Assigned task: Could you set down every record exactly as it appears?

Dataset items:
---------------

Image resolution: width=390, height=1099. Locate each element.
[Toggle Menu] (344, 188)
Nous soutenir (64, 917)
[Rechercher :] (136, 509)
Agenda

---------------

Exercise answer:
Image resolution: width=390, height=1099. Locate each element.
[Toggle Menu] (344, 188)
Nous soutenir (64, 917)
[Rechercher :] (136, 509)
Agenda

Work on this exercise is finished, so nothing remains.